Deal$
- Company type: Subsidiary
- Industry: Retail, Variety,
- Founded: November 1999 in Bridgeton, Missouri
- Founder: Tom Holley
- Defunct: March 1, 2016
- Fate: Acquired and re-branded by Dollar Tree
- Headquarters: Chesapeake, Virginia, United States
- Number of locations: 221 (2015/16)
- Area served: United States
- Products: Health and beauty, food and snacks, party, seasonal décor, housewares, glassware, dinnerware, household cleaning supplies, candy, toys, gifts, gift bags and wrap, stationery, craft supplies, teaching supplies, books, frozen foods and dairy.
- Parent: Independent (1999-2002) SuperValu (2002–2006) Dollar Tree (2006–2016)
- Website: Deals-Stores.com (redirects to dollartree.com)

= Deals =

American chain of discount variety stores owned by Dollar Tree

Deals (previously stylized as DEAL$) was a chain of discount variety stores owned by Dollar Tree.
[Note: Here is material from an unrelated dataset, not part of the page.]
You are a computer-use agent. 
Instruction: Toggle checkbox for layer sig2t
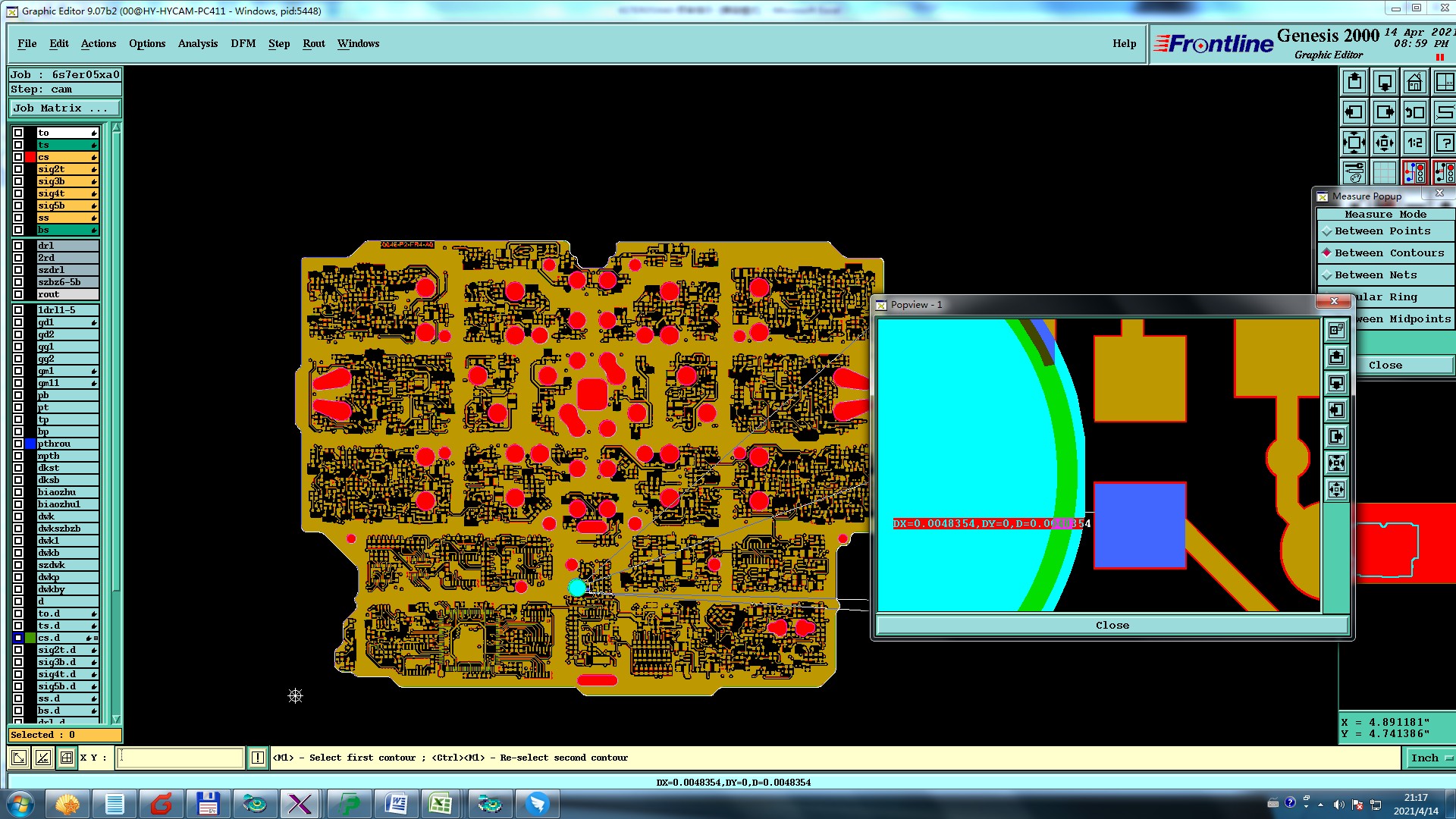click(x=18, y=169)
The chain operated more than 221 stores located in shopping centers, malls (until 2015), and urban areas in 19 states throughout the United States.
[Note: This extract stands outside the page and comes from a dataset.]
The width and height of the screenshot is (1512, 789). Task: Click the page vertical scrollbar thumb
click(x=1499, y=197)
Each store stocked a variety of products including national, regional, and private-label brands, and accepted manufacturers' coupons. Departments found in a Deals store included health and beauty, food and snacks, party, seasonal décor, housewares, glassware, dinnerware, household cleaning supplies, candy, toys, gifts, gift bags and wrap, stationery, craft supplies, teaching supplies, and books. The majority of Deals stores also sold frozen foods and dairy items such as milk, eggs, pizza, ice cream, frozen dinners, and pre-made baked goods.

==History==

Deal$ logo, used from the 2006 acquisition until 2013.
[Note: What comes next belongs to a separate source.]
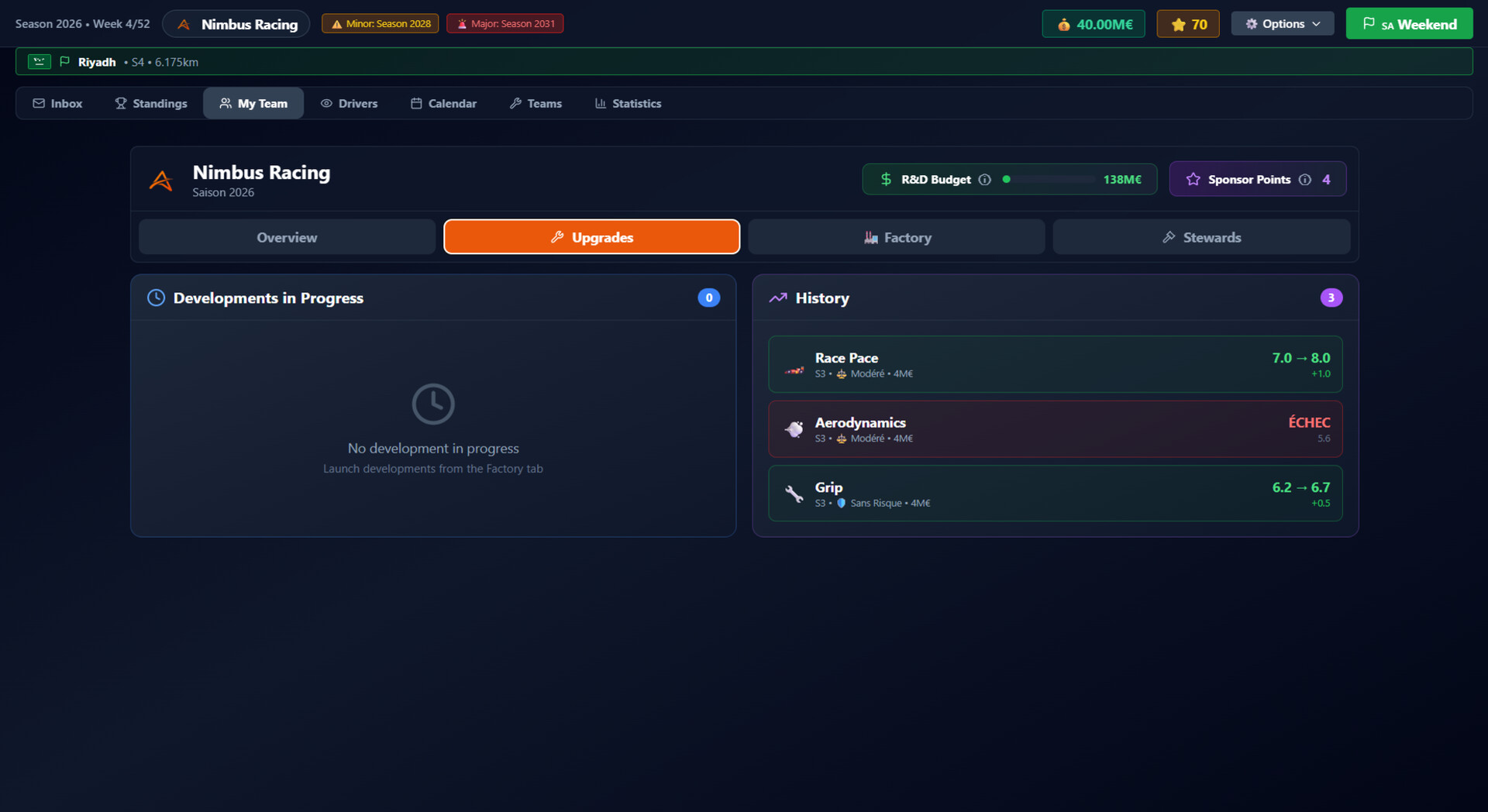Image resolution: width=1488 pixels, height=812 pixels.
Task: Click the Minor: Season 2028 warning badge
Action: click(x=380, y=23)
Tom Holley owned the local Grandpa's chain in St. Louis, which he sold in November 1999 to Value City so he could open additional Deal$ stores after the first few proved successful. It eventually evolved into a chain of 41 discount dollar stores located from Missouri to Ohio. Later acquired by SuperValu on May 20, 2002, Deal$ had grown to 53 stores. And finally by March 29, 2006, Dollar Tree, Inc. acquired all Deal$ stores from SuperValu Inc, now 138 outlets.

On March 1, 2016, Dollar Tree converted most of the company's Deals stores into Dollar Tree stores. The conversion was done due to the parent company's acquisition of Family Dollar. The remaining 5 Deals stores were converted to Family Dollar stores.

Since 2018, some Dollar Tree stores previously known as Deals locations, many located in the Northern United States, closed down.

==Website==
In 2013, Deals launched a full e-commerce website, deals-stores.com, to sell merchandise in both single items and larger quantities to individuals, small businesses, and organizations. The website was also used to advertise in-store events, specials, seasonal promotions, and featured products. As a part of its re-branding in 2016, it now redirects to Dollar Tree's website.